In Massachusetts, the Department of Public Utilities (DPU), as part of its grid modernization proceeding, coined a new term, Advanced Metering Functionality (AMF), and ordered each electric distribution company to submit a 10-year grid modernization plan. The plans incorporate a short-term (five-year) roadmap that outlines planned capital investments, including the rollout of AMF across the state. By calling for AMF instead of AMI, the DPU is telling utilities that they want the capabilities that AMI offers but without prescribing any particular set of enabling technologies. In layman's terms, if a third party can develop a tool that can relay near real-time usage data by some other means other than smart meters, why stop them?The New York Public Service Commission outlined its framework for AMI deployment in a February 2015 order under its Reforming the Energy Vision (REV) proceeding. The PSC for the most part aligned with the joint filings by AEE Institute, New England Clean Energy Council and Alliance for Clean Energy New York. The PSC adopted the Massachusetts terminology and said that AMF, as opposed to AMI, was preferred because it allows for a variety of enabling technologies and may be more readily supplied by competitive providers, avoiding the need for a ratepayer-funded rollout. They also touched on implementation issues, saying AMI/AMF will be considered on a case by case basis and that cost allocation will ultimately depend on who benefits - ratepayers and/or market participants. The PSC also noted privacy and health concerns by adopting an alternative opt-out program for customers. Finally, the PSC aligned with our position that utilities should work with third parties or contracted agents to use customer data in order to identify and make customers aware of cost effective saving opportunities. Implementation will be laid out in more detail in PSC staff guidance for the development of distributed system implementation plans on September 8.
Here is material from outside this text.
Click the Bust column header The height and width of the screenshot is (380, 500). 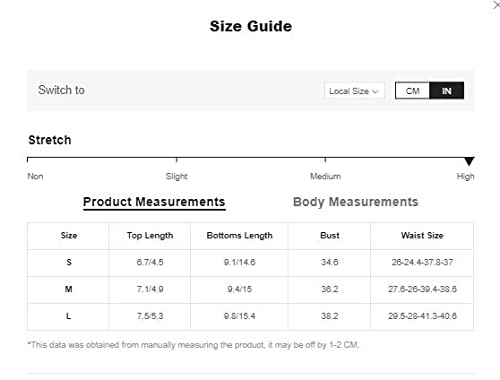pyautogui.click(x=330, y=235)
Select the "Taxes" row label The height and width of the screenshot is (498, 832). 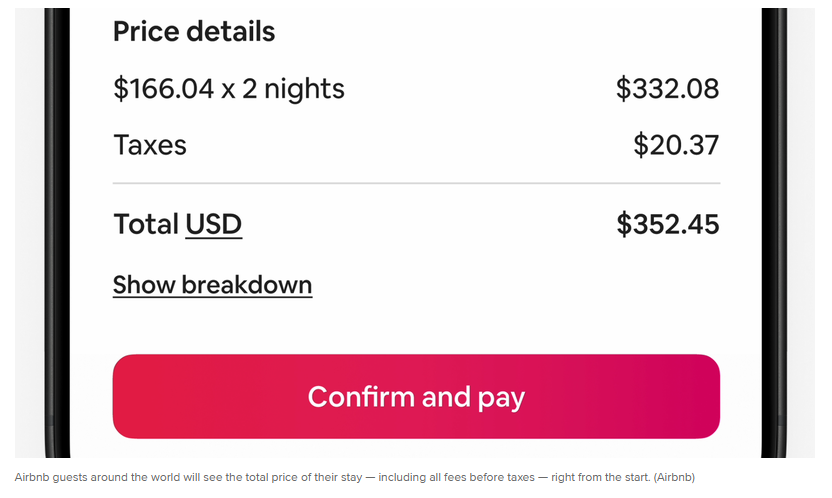[x=150, y=145]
The bigger question facing PUCs is justifying the upfront cost of AMI, when full benefits may only be realized after programs are implemented that take full advantage of smart meter functionality. (This is a particular issue in jurisdictions that have already replaced old meters with automated reading meters, as eliminating manual meter reading is a major source of savings from meter replacement.) Still, based on a conservative analysis by the Edison Foundation, a utility with a service territory of 1 million households over a 20 year period could achieve operational savings of $77 million to $208 million, with consumer-driven savings of $100 million to $150 million and a net benefit of $21 million to $64 million, with far less than full customer utilization. Still, where smart meters have been installed, some people complain that they are paying a surcharge for new meters without seeing reductions in their bills. Unless utilities adopt (with regulatory approval) time varying rates that give customers price signals to reduce their usage and educate customers on the benefits of tracking their electricity usage, it is hard to show savings for customers.
To prove its value to regulators, and then to customers, AMI has to be paired with programs and rate structures that show benefits in customer engagement and bill savings . It shouldn’t be that hard to do. Utilities need to be incentivized to increase customer participation in demand response and TVR programs in order to improve reliability and resiliency and reduce peak demand, all facilitated by AMI. With consumers more technology savvy than ever before, the time is ripe.